Dostluklar kırılgan, arkadaşlıklar zor sanki biraz artık…
Herkes birbirini rakip gördüğü için ve şehir hayatında egolarımızı ister istemez daha çok öne çıkarmak zorunda kaldığımız için böyle oluyor. Şöyle açıklayayım; “Ben dünyanın yükünü kaldırabilirim, her işimi kendim yapıyorum ama diğer kadınlara bak…” diyelim ki böyle bir düşüncem var benim. Bu şekilde cümleler kura kura muazzam bir ego ortaya çıkarıyorum. Aslında karşındaki de böyle düşünüyor. Ben ve sizler oluyor. Dolayısıyla “sizlerle” iletişim kurmak istemediğini ifade etmiş oluyorsun. Sen o kadar eğitimli, bilgili, o kadar hiç kimse gibi değilsin ki bilinçaltında o küçük insanlarla iletişim kurmamaya kendini hazırlamış oluyorsun.
Bu bahsettiğiniz şey daha çok şehirli kadının meselesi değil mi?
Evet, kırsalda aslında çok şahane bir hayat var. İmece var, her şey birlikte yapılıyor, çocuklar bile birlikte büyütülüyor, tarlaya gidiliyor. O yüzden o kadınlar birbirlerinden çok besleniyor. Aslında bizden çok daha fazla kendilerine güvenliler. Bizim karşımızda bütün korkularımızı yaratan büyük bir finansal düşman var. Şehir para üzerine, finans üzerine kurulu bir sistem. Paran olmazsa, hasta olsan kimse sana bakmaz. Bu büyük bir korku. Ama köyde yan komşu çorba getirir veya çocuğuna bakar. Bu bilinçaltında büyük bir güven sağlıyor. Biz korkular içinde yaşıyoruz, o yüzden kapanıyoruz. Şehirde yaşıyorsan, bunu değiştirmene ya da Donkişotluk yapmana gerek yok aslında… Sadece kendini doğru bir şekilde koruman ve beslemen lazım.
Seanslarda yaptığınız biraz bunu hatırlatmak galiba…
Evet, bunu hatırlatmak; aslında hemcinsine güvenmek o kadar da zor bir şey değil, o kadar da kötü değil ve buna ihtiyacımız var.
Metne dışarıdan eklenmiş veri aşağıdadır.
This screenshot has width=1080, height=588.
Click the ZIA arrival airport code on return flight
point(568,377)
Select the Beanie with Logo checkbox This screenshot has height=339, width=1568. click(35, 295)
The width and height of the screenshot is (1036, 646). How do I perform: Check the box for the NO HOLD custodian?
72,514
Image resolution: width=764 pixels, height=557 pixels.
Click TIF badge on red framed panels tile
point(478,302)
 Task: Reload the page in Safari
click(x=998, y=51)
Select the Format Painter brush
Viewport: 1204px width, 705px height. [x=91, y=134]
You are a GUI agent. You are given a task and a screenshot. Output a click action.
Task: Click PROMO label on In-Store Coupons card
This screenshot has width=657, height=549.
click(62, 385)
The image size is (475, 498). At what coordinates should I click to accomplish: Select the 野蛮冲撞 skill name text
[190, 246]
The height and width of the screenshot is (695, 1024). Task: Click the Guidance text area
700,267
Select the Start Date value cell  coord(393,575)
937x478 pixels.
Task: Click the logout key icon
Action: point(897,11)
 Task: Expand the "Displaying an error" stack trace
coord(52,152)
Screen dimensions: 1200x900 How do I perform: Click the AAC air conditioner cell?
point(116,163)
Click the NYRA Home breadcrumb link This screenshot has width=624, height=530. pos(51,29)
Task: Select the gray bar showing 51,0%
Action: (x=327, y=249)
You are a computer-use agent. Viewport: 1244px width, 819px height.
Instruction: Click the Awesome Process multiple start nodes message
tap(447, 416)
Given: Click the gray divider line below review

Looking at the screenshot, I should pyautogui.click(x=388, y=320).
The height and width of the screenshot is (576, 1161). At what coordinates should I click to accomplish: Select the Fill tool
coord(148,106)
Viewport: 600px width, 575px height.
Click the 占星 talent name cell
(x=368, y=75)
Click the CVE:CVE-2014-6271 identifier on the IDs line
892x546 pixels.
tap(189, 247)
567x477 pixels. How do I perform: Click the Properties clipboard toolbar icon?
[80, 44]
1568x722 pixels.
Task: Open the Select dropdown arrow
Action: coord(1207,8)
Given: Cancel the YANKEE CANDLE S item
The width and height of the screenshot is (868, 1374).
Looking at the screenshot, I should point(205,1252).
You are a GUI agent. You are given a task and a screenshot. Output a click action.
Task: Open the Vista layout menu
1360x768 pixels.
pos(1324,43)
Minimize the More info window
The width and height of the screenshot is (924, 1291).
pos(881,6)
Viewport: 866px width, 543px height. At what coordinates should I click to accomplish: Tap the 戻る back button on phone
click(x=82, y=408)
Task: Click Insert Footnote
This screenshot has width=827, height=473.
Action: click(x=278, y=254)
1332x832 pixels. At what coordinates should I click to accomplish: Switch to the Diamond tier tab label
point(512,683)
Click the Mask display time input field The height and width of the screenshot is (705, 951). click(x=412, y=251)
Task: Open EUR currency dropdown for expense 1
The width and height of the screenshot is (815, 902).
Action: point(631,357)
Bu grup çalışmasının sonunda kız kardeşini bulmuş gibi sarılıp ayrılmak istemeyen kişiler oluyor. Hepimiz çok açız buna.
Yaşam enerjinizi artırın
Eylem Çeliker, 10 dakikanızı ayırarak yapacağınız basit bir meditasyon tekniğini şöyle anlatıyor: “Kök çakra kanalı ile burnumuzdan nefes alıp tüm bedenimize bu enerjiyi yaymayı ve ağzımızdan bırakmayı deneyimleyeceğiz… Sessiz ve rahatsız edilmeyeceğiniz bir yerde omurganızın dik olacağı rahat bir oturma pozisyonunda -tercihen bağdaş kurarak yere- oturun. Boynunuz dik ve başınızı bir yere yaslamadan durun. Üzerinizde sizi sıkmayacak kıyafetler olsun. Hafif bir müzik size eşlik edebilir. Kök çakra yaşam enerjisini temsil eder, bizi köklerimize bağlayan ve oradan gücümüzle iletişime geçmemizi sağlayan ana kanaldır. Düz bir zemine oturduğumuzda kalçanızın yerle temas ettiği noktada iki oturma kemiğimizi hissederiz, kök çakra kabaca bu iki kemiğin ortasındadır. Gözlerinizi kapatın, burnunuzdan derin bir nefesle aldığınız güçlü yaşam enerjisini dilediğiniz bir renkte imgeleyerek tüm omurga kanalınız boyunca yukarı taşıyın ve ağzınızdan nefes vererek serbest bırakın. Bu nefes şeklini yaklaşık 10 dakika uygulayabilirsiniz. Bu sırada araya düşünceler girebilir, onlarla kendinizi özdeşleştirmeden, fark ettiğinizde dikkatinizi tekrar nefes vererek devam edin. Hayal ettiğiniz rengi omurga kanalından yukarı doğru çekerken tüm bedeninizi bu renge boyadığınızı hayal etmek ve bu rengi omurga kanalıyla tüm sisteme yaydığımızı imgelemek sizi düşüncelerinizden de uzaklaştıracaktır. Egzersizi bitirdiğinizde ise kendinizle baş başa sessizce kala.ileceğiniz bir beş dakika ayırmaya çalışın.”